Sunday, September 13, 2009

Change of Mind: The Kite Runner

Being open to new things can be difficult. Why change when things are already perfect? With the start of school, new people and teachers, its imperative you allow yourself to look at things openly.


Last year, I was shy and sluggish, not wanting to do anything. Homework would be assigned two days before it was due, I would be up until 1 o'clock the day before sprinting to finish. I was encouraged to talk in class, but the butterflies in my stomach were fluttering a little too fast for me. I wanted to do well in school, I knew I had to. The parents, the teachers, my younger sister and friends, they all looked at me like I was genius. As if I was programmed to do well, computer-like. Automatically expected to succeed. "I think I failed that test," I would say. My friends would reply, "Sam, I'm sure you did fine, you always do. You always study hard."



But the funny thing was, I probably hadn't. The hours that should have been spent studying were on Facebook. With my friends. Or texting. I had no motivation to cross the threshold into the lands of in depth thinking nor immerse myself into my academics. In the past I had gotten nearly perfect grades, been involved in masses of activities, and actually had a social life. Why was freshman year so different?


It took me a whole summer to understand, but I discovered my laziness occurred because it could. I didn't have to be interested in a subject to do well. I read, understood the storyline, and passed. Throughout the short time I have been reading The Kite Runner, I realized I could take two different routes. The first being the quickest. Read, get it over with, and not learn anything. The second road would be a little more challenging, but worth it in the end. Read with care, enjoy it, and understand the authors lessons and learn from them.


I can relate to Robert Frost's poem, The Road Not Taken.


"Two roads diverged in a yellow wood,

And sorry I could not travel both

And be one traveler, long I stood

And looked down one as far as I could

To where it bent in the undergrowth;


Then took the other, as just as fair,

And having perhaps the better claim

Because it was grassy and wanted wear,

Though as for that the passing there

Had worn them really about the same,



And both that morning equally lay

In leaves no step had trodden black.

Oh, I marked the first for another day!

Yet knowing how way leads on to way

I doubted if I should ever come back.


I shall be telling this with a sigh

Somewhere ages and ages hence:

Two roads diverged in a wood, and I,

I took the one less traveled by,

And that has made all the difference."



I learned from our discussions of The Kite Runner that you have to read carefully and try to understand things, rather than skipping right past them. You can either attempt or not attempt, and as Robert Frost tells us, the harder, less traveled route is the one that benefits us in the end.

I read the two chapters of The Kite Runner as fast as I could, to get through it and move on to other homework.

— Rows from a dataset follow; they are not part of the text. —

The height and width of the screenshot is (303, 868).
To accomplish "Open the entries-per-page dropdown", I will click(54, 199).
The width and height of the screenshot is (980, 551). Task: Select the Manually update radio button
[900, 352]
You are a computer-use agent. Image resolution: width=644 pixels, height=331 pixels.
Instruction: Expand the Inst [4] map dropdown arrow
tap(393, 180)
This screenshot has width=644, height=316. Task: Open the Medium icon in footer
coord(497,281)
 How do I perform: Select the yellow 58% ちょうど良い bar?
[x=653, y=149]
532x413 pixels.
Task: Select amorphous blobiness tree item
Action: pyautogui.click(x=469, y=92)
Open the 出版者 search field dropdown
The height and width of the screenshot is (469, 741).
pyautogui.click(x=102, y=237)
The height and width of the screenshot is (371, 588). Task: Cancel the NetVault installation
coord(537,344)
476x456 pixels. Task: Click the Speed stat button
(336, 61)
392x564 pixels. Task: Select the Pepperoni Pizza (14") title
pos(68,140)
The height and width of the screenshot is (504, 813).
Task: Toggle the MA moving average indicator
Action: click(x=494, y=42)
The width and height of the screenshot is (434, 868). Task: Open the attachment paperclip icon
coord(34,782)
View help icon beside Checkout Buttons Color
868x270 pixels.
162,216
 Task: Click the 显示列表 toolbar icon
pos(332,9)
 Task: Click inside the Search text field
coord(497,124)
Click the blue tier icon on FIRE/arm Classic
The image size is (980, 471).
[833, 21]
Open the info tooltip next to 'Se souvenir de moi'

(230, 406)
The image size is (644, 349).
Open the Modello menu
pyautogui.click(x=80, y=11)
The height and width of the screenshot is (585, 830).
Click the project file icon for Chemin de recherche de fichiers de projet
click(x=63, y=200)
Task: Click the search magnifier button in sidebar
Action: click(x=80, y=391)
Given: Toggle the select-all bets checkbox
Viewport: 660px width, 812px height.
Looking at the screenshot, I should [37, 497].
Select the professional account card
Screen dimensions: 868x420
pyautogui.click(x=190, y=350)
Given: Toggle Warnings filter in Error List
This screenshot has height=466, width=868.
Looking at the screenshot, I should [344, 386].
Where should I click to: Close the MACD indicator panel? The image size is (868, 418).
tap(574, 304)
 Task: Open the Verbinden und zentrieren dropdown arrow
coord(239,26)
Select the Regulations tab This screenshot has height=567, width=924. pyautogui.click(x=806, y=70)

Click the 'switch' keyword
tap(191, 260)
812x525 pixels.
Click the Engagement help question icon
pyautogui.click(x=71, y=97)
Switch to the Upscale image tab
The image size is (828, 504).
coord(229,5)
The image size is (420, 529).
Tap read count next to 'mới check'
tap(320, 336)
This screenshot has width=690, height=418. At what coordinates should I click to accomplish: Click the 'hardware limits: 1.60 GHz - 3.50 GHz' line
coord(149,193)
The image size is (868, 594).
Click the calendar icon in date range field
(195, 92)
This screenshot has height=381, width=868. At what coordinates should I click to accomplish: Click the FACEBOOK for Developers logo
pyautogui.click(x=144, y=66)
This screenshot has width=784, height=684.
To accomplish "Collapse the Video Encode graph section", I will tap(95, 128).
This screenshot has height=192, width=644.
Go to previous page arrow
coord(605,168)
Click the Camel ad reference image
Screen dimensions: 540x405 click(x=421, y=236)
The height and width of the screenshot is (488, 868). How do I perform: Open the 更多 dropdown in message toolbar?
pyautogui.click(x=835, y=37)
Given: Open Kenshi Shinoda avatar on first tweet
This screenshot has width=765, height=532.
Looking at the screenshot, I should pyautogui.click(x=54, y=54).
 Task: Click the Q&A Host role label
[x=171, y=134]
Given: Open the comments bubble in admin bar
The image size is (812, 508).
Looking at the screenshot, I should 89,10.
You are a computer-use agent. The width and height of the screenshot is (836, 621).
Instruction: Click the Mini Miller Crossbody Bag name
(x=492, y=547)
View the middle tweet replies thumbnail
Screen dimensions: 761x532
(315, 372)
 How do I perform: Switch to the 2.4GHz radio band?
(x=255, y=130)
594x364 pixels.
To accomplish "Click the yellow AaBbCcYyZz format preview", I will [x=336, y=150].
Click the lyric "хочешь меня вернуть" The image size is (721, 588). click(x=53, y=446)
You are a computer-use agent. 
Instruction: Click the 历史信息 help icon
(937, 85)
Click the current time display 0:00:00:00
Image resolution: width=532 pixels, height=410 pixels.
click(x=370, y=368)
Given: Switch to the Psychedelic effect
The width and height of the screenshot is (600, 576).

But after discussing it with our class, I saw all the things I missed. Where was my mind while i was reading? Merely floating along the text, being just another piece of driftwood in the river of paragraphs? How did I fail to notice the beautiful symbolism and detailed metaphors Husseini gives? While we talked about it in class, it shocked me how a quick two pages can give off such an impression. If he can do that in two pages, I can't even imagine how much he will do with the rest of the book.

I have decided I don't want to miss out anymore. I want to care, and I want to know. I desire to be part of the light in our classroom, guiding everyone through the dark, unexplored parts of the texts we read.